:: Provided data ::
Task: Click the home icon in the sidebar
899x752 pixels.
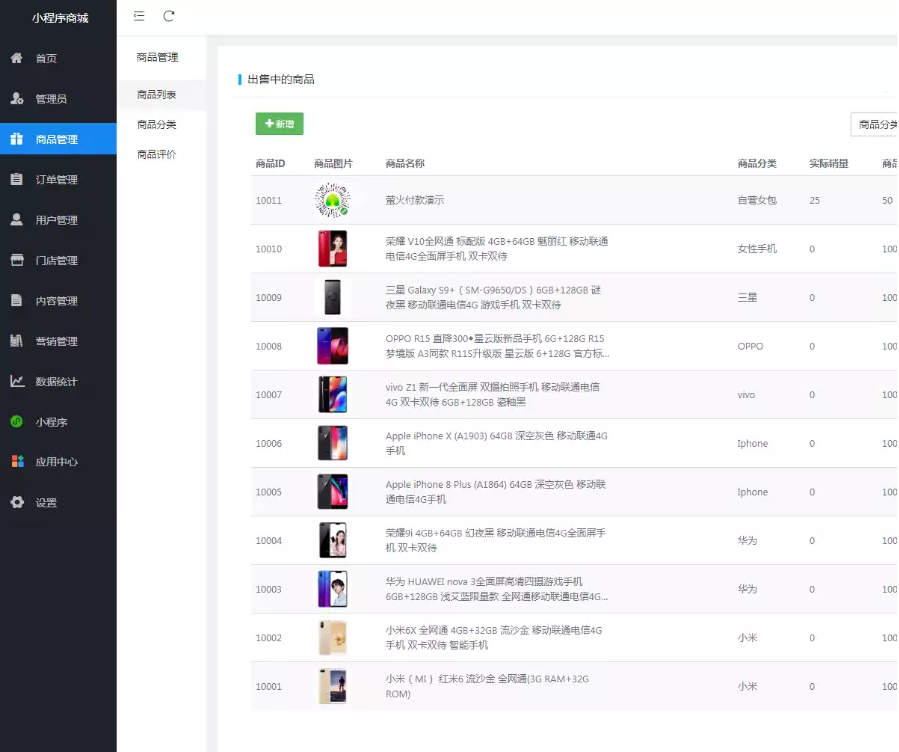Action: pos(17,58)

--

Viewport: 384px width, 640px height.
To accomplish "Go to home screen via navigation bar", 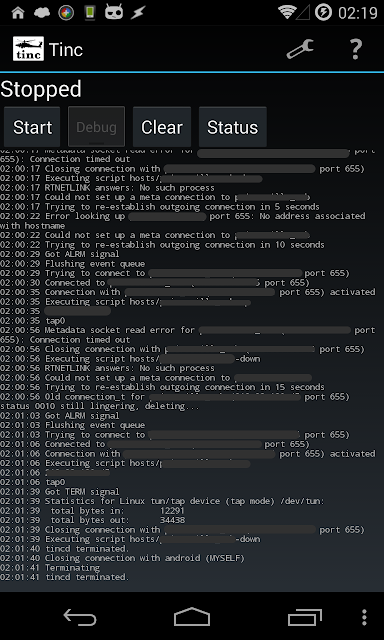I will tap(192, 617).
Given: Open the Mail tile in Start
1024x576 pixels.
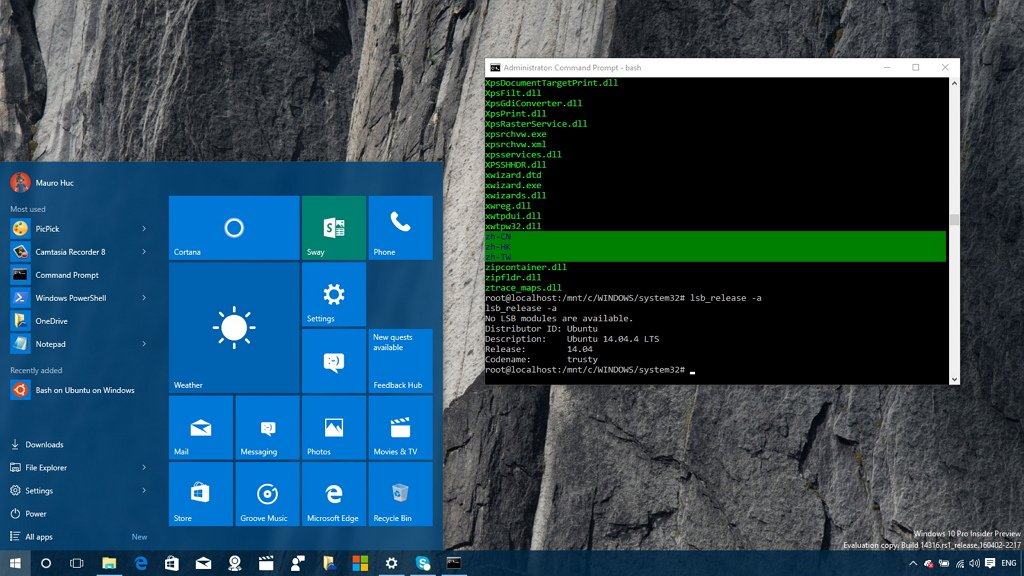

* * *

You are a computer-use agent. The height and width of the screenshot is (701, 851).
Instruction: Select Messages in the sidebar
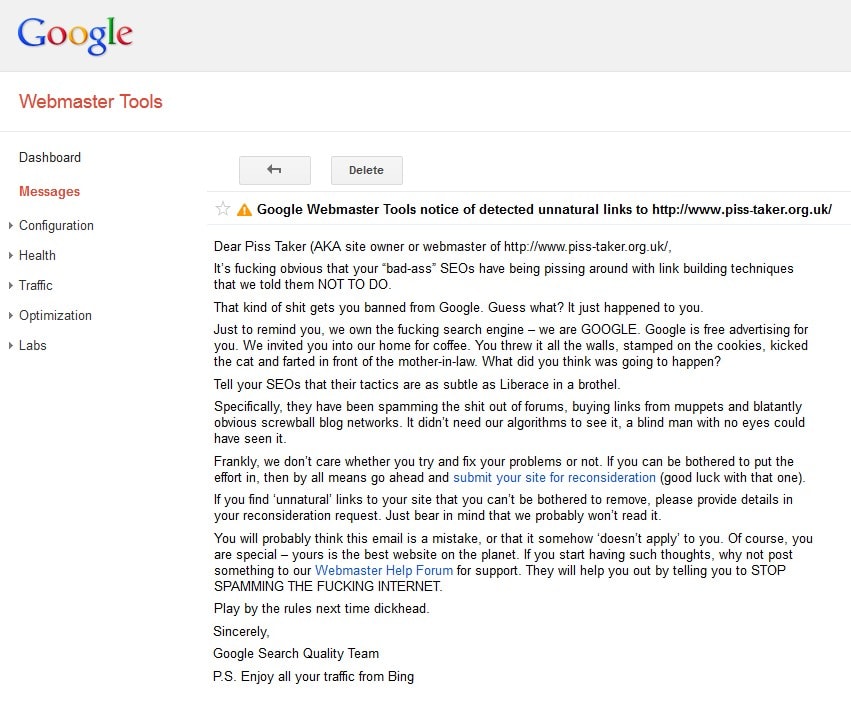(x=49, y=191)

:: Short task ::
Lay out the lines starting at the one containing "Task: Click the home icon in the sidebar" and ending at the one containing "Action: pos(17,58)" as a JSON list of strings, one string per line, skipping blank lines. Leave the pictures out.

:: Complete response ::
[
  "Task: Click the home icon in the sidebar",
  "899x752 pixels.",
  "Action: pos(17,58)"
]